Thousands of people are being evacuated as India’s east coast braces itself for Cyclone Phailin. India's air force has been called in to help move people away from the path of the cyclone, set to hit over the weekend.
The cyclone is sweeping through the Bay of Bengal, with the Indian Meteorological Department (IMD) anouncing that the storm "would increase in intensity, with gale wind-speed reaching 205-215 kilometers (127-134 miles) per hour at the time of landfall."
IMD Director General L.S. Rathore told the local television station NDTV that Phailin was "very close to a super cyclonic storm" - the strongest category there is.
"It is definitely not going to fizzle out. It is not going to weaken substantially,' he added.

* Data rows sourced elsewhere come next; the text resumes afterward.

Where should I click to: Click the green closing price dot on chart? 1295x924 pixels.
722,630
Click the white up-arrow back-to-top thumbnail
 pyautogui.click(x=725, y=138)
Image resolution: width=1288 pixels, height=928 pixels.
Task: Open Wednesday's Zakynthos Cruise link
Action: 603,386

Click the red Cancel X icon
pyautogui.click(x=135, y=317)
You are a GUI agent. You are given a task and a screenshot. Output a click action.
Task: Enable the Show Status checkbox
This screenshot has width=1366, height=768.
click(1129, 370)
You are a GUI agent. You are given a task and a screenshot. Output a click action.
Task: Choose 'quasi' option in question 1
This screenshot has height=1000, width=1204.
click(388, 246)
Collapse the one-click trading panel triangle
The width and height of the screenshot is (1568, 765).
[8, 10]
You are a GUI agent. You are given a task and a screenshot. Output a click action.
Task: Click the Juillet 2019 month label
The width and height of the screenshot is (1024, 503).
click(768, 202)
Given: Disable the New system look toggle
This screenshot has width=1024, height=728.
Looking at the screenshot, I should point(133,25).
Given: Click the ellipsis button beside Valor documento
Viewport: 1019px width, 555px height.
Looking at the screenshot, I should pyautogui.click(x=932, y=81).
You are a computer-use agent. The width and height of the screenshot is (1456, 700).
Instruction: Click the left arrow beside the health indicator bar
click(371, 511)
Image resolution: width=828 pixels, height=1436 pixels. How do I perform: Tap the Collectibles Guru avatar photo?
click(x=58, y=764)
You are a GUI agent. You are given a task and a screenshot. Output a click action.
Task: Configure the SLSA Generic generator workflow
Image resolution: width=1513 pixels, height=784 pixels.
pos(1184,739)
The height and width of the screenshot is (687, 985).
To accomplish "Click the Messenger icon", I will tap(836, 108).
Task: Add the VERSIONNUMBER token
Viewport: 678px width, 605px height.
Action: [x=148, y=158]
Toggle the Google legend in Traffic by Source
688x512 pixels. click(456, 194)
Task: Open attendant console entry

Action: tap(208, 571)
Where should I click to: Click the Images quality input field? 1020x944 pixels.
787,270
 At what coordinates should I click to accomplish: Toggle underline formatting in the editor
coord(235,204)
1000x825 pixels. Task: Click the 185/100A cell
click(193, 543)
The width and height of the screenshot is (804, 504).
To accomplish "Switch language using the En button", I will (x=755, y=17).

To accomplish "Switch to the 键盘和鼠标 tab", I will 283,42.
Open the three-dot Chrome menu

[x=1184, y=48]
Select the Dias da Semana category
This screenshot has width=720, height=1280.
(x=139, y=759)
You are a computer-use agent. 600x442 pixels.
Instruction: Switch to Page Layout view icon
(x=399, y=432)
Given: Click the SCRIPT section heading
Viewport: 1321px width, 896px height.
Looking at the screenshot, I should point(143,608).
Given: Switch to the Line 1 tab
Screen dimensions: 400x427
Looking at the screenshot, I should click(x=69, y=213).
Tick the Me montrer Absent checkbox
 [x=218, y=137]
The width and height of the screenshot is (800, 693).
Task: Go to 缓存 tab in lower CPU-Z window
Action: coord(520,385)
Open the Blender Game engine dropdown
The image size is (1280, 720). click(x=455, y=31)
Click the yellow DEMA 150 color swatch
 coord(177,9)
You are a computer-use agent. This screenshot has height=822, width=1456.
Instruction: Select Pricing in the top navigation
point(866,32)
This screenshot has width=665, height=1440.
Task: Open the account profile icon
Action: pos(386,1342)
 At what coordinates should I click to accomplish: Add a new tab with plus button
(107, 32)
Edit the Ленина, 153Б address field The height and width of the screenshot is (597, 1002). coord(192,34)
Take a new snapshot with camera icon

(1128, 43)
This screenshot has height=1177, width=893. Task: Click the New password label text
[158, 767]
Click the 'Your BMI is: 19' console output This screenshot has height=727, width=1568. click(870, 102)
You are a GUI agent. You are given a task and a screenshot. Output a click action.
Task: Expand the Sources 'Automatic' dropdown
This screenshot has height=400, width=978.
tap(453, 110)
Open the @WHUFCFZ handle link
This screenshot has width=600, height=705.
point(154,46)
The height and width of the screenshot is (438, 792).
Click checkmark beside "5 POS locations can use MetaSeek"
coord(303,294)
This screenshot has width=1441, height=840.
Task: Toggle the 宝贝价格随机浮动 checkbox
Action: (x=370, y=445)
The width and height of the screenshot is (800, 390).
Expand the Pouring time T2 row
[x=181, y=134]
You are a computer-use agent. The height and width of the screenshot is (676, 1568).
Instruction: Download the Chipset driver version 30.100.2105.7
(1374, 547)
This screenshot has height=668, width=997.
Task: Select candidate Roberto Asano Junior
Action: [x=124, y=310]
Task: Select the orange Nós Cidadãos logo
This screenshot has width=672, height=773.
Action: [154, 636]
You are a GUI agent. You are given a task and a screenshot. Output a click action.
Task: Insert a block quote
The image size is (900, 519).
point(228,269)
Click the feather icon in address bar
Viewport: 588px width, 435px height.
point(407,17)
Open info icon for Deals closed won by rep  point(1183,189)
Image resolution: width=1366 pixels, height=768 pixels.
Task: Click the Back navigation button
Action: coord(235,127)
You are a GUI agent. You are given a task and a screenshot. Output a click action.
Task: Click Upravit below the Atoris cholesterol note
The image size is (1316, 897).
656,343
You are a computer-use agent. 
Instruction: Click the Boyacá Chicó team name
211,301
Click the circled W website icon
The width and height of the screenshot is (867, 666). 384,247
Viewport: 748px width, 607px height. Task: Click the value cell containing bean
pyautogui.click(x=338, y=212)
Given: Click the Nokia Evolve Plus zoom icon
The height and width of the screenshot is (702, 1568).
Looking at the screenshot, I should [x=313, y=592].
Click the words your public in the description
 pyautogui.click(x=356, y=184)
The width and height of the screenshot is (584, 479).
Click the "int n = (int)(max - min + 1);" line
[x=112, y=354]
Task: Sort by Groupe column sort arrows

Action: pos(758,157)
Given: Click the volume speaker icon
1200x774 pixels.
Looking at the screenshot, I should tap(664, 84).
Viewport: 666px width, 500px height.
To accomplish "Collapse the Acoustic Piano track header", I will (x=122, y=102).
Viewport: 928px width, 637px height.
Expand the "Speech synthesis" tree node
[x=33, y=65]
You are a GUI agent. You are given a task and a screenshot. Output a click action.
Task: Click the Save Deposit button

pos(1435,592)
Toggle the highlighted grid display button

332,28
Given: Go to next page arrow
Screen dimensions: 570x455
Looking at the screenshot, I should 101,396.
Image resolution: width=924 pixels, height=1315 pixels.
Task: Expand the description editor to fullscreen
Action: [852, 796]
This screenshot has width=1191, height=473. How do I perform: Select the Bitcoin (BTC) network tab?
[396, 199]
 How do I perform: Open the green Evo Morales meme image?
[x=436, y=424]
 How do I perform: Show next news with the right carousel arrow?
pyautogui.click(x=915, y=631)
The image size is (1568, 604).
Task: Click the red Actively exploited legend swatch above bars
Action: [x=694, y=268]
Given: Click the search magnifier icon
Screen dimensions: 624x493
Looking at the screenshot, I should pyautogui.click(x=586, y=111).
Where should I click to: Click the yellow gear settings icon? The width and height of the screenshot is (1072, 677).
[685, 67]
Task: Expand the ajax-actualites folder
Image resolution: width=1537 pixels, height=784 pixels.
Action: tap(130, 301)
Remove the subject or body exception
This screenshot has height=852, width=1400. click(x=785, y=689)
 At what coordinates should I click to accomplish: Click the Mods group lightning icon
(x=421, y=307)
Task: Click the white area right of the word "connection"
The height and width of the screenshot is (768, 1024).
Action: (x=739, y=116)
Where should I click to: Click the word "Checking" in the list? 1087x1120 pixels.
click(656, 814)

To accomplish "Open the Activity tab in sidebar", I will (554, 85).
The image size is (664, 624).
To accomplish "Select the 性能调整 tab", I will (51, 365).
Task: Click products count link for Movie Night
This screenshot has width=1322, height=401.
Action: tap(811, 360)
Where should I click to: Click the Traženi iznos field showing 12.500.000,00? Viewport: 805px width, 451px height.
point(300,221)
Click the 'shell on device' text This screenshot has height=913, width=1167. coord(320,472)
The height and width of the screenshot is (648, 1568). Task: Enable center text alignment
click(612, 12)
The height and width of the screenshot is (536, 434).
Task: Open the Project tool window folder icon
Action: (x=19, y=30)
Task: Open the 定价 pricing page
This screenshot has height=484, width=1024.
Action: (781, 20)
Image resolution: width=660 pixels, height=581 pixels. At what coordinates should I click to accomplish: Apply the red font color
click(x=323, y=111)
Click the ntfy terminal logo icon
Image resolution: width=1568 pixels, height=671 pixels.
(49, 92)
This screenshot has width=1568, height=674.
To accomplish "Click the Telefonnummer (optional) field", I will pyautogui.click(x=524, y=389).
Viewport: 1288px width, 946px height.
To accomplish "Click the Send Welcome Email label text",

Destined for the states of Odisha and Andhra Pradesh on Saturday, Phailin has invoked memories of the 1999 super cyclone. Nearly 15,000 died when that storm hit Odisha (then known as Orissa), but state officials believe they are at least better equipped to deal with wild weather if and when Phailin hits.
"We are fighting against nature. We are better prepared this time. We learned a lot from 1999," the state's Disaster Management Minister Surya Narayan Patra told NDTV.
"The first priority will be to save people's lives, ensure food and electricity," he said.
Cyclone set for Saturday arrival
As well as Odisha, Andhra Pradesh has experienced heavy rains and gale-force winds and is expected to be hit by the worst of the cyclone on Saturday evening.
On Thursday, Odisha Chief Minister Naveen Patnaik had written to Indian Defense Minister AK Antony to ask for assistance, according to media reports.
"Our past experience indicates that, despite the state government's preparedness, the impact of a very severe cyclonic storm requires support of the defense forces to mitigate the effects of extreme weather events," Patnaik wrote.
As well as the air force, India's army and navy are preparing to assist.
State officials have begun stockpiling emergency food supplies and setting up shelters for those fleeing the storm. The cyclone is expected to cause extensive damage to crops, homes and power and communication systems.